I have a data lake path as follows:
SYSTEM/Data/Year/Month/Date/Hist/hist.parquet
hist.parquet
is present in every Year/Month/Date/Hist
folder structure
I want to append all the parqets for all years as a single parquet file in pyspark
in a differnt location.While doing so i.e before appending every single parquet I want to create a Date column upload_date
reflecting the Year/Month/Date of the path it came from as YYYY-MM-DD.I also want to remove duplicated rows before each file append. Column names of every parquet file is the same
my df
:-
ID | Team | Flag | Action | Status |
---|
for year_folder in year_folders:
month_folders = dbutils.fs.ls(year_folder.path)
How do I achieve this ?
I think you can load data into dataframe first and then transform it.

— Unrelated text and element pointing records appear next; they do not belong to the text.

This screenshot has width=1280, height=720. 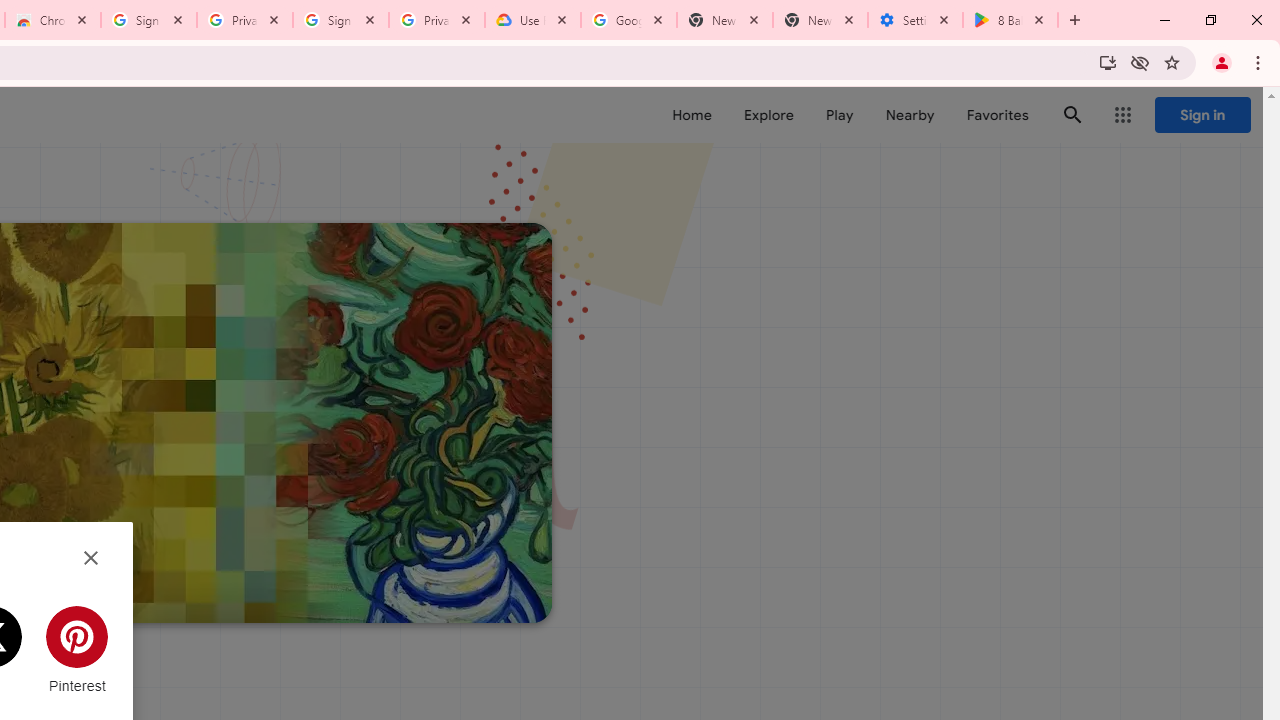 What do you see at coordinates (909, 115) in the screenshot?
I see `'Nearby'` at bounding box center [909, 115].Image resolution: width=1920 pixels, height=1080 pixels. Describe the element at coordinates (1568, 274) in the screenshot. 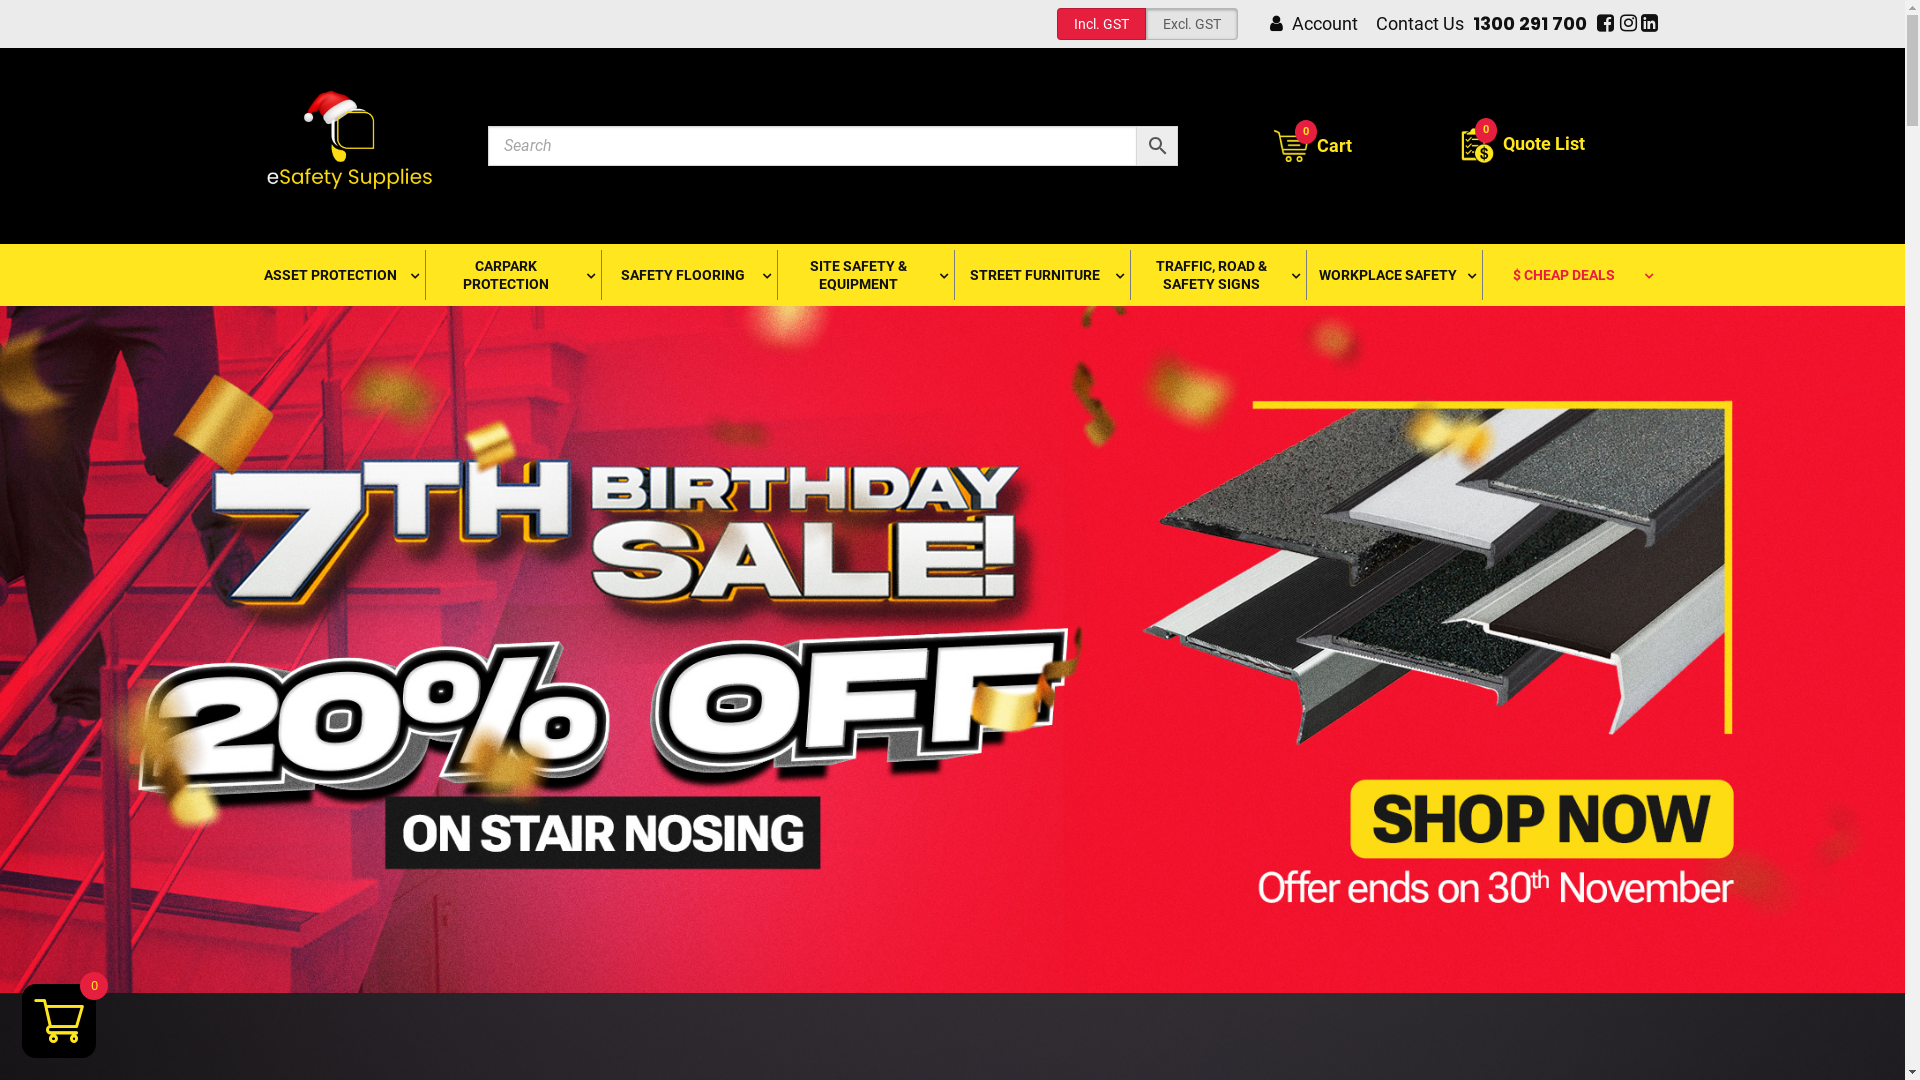

I see `'$ CHEAP DEALS'` at that location.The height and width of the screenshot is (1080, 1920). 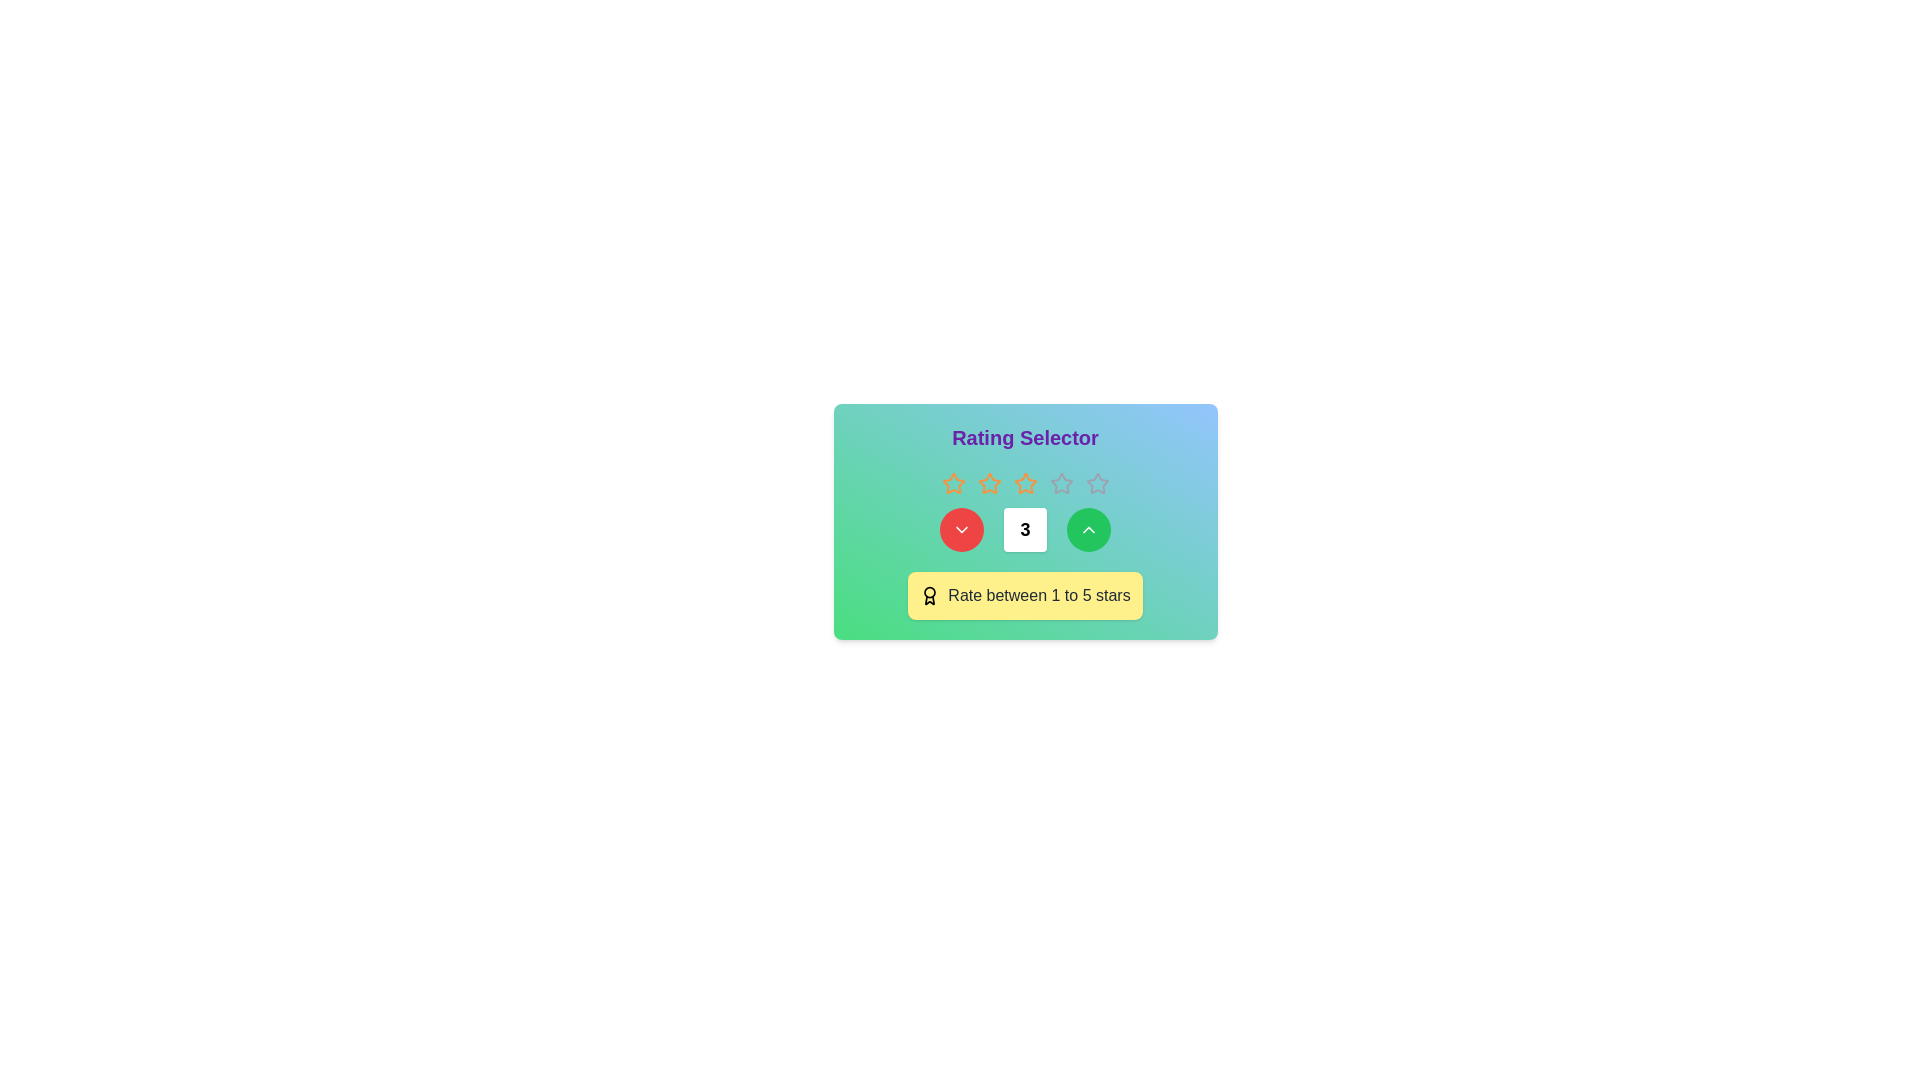 I want to click on the award ribbon icon located on the left side of the yellow rectangular background, adjacent to the 'Rate between 1 to 5 stars' text, so click(x=929, y=595).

# first, create a dataframe with filepath.
from pyspark.sql.functions import input_file_name
df = spark.read.format('parquet').load('SYSTEM/Data/*/*/*/Hist/hist.parquet')
df = df.withColumn('filepath', input_file_name())
df = df.dropDuplicates() # dropping dups here is like dropping before appending
# then extract upload_date from filepath.
df = df.withColumn('upload_date', regexp_extract('filepath', r'(\d+/\d+/\d+)', 1))
df = df.withColumn('upload_date', regexp_replace('upload_date', '/', '-'))